One study published in Science, a journal by the American Association for the Advancement of Science, found this third point to be true. The researchers who conducted the study divided 200 college students into four groups of 50 and had each group study a short science-related passage.
The first group simply read the passage for five minutes; the second group used rote learning by reading the passage for five minutes four consecutive times (20 minutes altogether); the third group used concept mapping by drawing diagrams and using them to link the passage's concepts together; and the fourth group used retrieval practice by reading the passage, taking a recall quiz, and repeating the process once more.
A week after the four groups interacted with the passage in different ways, each student in the study was given a short test regarding the passage's contents. What the researchers found was that students in the fourth group who used retrieval practice retained 50% more of the information from the passage than students in the other groups.
This is why one New York Times headline read, To Really Learn, Quit Studying and Take a Test.
Mentioned in the article for this headline was Robert Bjork, a psychologist at the University of California, Los Angeles. When asked why he thought the students who used retrieval practice performed better in the study, he said, "When we use our memories by retrieving things, we change our access [to the information]. What we recall becomes more recallable in the future. In a sense you are practicing what you are going to need to do later.”
While this study suggests that retrieval practice is better than other study tactics, it also explains why taking SAT prep courses that involve practice tests is so effective. In other words, reading a book about mastering the critical reading portion of the SAT won't help you as much as taking reading tests similar to those on the real SAT.
When looking through past studies, it's easy to become confused about which study tactic is the best.
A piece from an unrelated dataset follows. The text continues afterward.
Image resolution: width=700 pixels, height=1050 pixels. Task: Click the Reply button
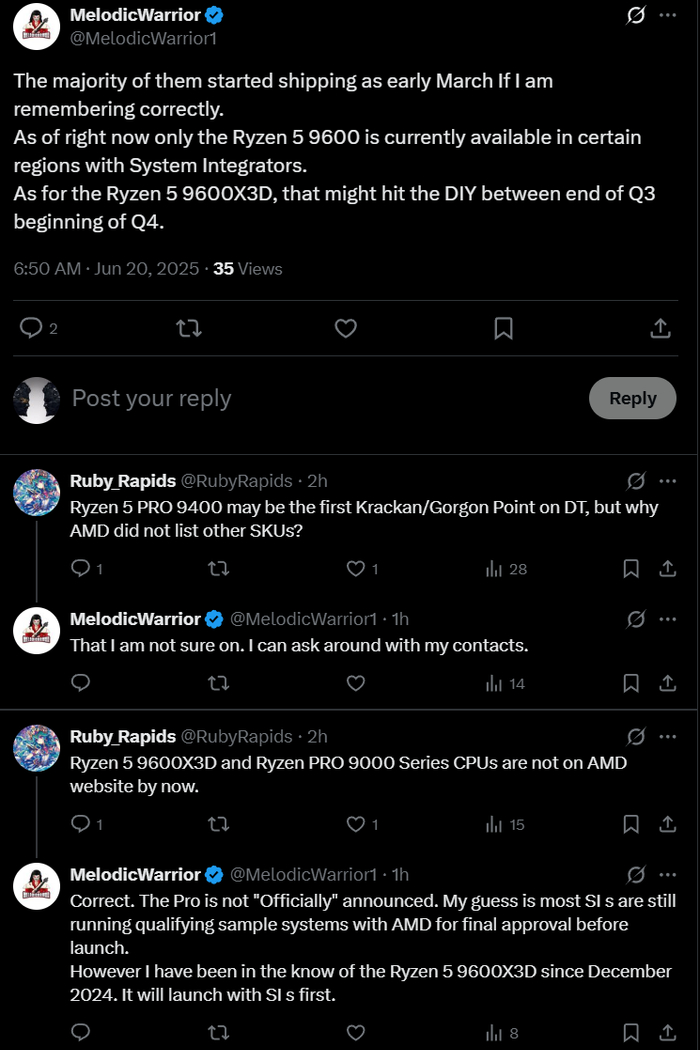632,398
This is because new studies often disprove the findings of previous studies – much like the retrieval practice study disproved the findings in studies that supported concept mapping's effectiveness. Like concept mapping was found to be one of the most effective kinds of learning in the past, new studies show that retrieval practice is now the most effective.
Regarding research and studies, it's best to adopt the latest and most popular findings as technology and awareness are always improving. And because the latest and greatest amount of studies suggest that retrieval practice is the most effective form of learning, it's wise to use retrieval practice to increase your chance of success, whether you're studying for the SAT, ACT, GED, or other exam.